EXTRAIT DU TEXTE:
■ ■ ■ ■
Auteur : Rod Rees (ANG)
Titre : Le demi-monde, hiver
Editions Nouveaux millénaires
Parution : 2012 (VO, 2011)
Premier roman de l'anglais Rod Rees, "Hiver" est le premier tome du Demi-monde, un cycle qui en comprendra logiquement quatre. L'auteur nous plonge dans un monde virtuel d'une grande crédibilité, destiné à entraîner les soldats américains aux combats de guérilla extrême. Comme si cela ne suffisait pas, les concepteurs du jeu ont recréé sous forme de cyberdouble, vingt des plus grands salopards de l'Histoire : Heydrich, Chaka, Beria, Robespierre, Aleister Crowley, entre autres. Pour foutre le bordel là au milieu, c'est une bonne initiative... sauf qu'ils n'ont pas prévu que le programme prendrait son indépendance, et évoluerait de façon anarchique. Bienvenue en enfer !
Le Demi-Monde : conçu par un immense simulateur informatique nommé ABBA, il se divise en cinq secteurs. Ces secteurs sont organisés de façon à ce que les populations qui se juxtaposent ne puissent pas se sentir, afin de semer le chaos. Si l'on ajoute à cela une surpopulation volontaire, on imagine aisément que cela pète de tous les côtés.
■ ■ ■ ■
LIGNES FOURNIES:
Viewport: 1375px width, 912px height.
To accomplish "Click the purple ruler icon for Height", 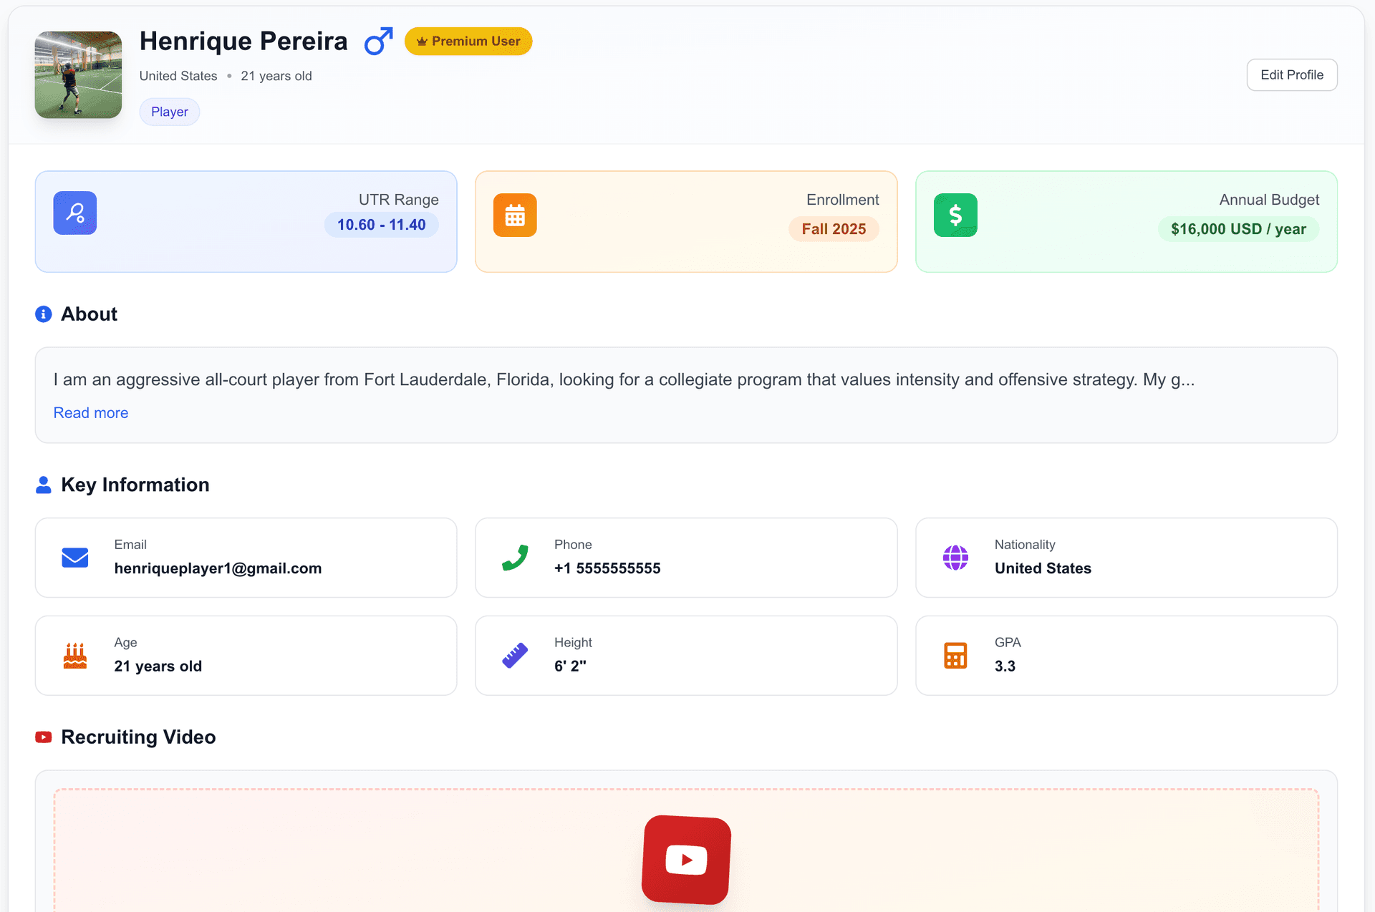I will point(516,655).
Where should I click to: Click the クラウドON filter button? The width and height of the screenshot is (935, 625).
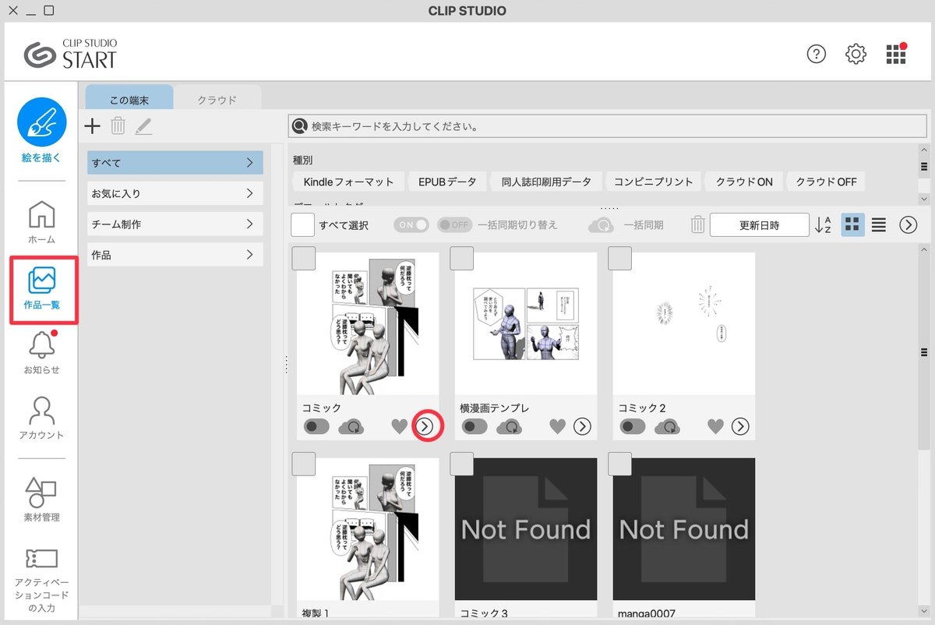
■ ■ ■ ■
EXERCICES À FAIRE:
1. Dans la critique du Demi-monde, relevez tous les personnages historiques nommés parmi ceux que les concepteurs du jeu ont recréés en cyberdouble.
2. Recopiez, s'il vous plaît, le passage de la critique du Demi-monde qui va de "Titre : Le demi-monde, hiver" jusqu'à "Bienvenue en enfer !".

LES RÉPONSES:
1. Heydrich, Chaka, Beria, Robespierre, Aleister Crowley

2.
Titre : Le demi-monde, hiver
Editions Nouveaux millénaires
Parution : 2012 (VO, 2011)
Premier roman de l'anglais Rod Rees, "Hiver" est le premier tome du Demi-monde, un cycle qui en comprendra logiquement quatre. L'auteur nous plonge dans un monde virtuel d'une grande crédibilité, destiné à entraîner les soldats américains aux combats de guérilla extrême. Comme si cela ne suffisait pas, les concepteurs du jeu ont recréé sous forme de cyberdouble, vingt des plus grands salopards de l'Histoire : Heydrich, Chaka, Beria, Robespierre, Aleister Crowley, entre autres. Pour foutre le bordel là au milieu, c'est une bonne initiative... sauf qu'ils n'ont pas prévu que le programme prendrait son indépendance, et évoluerait de façon anarchique. Bienvenue en enfer !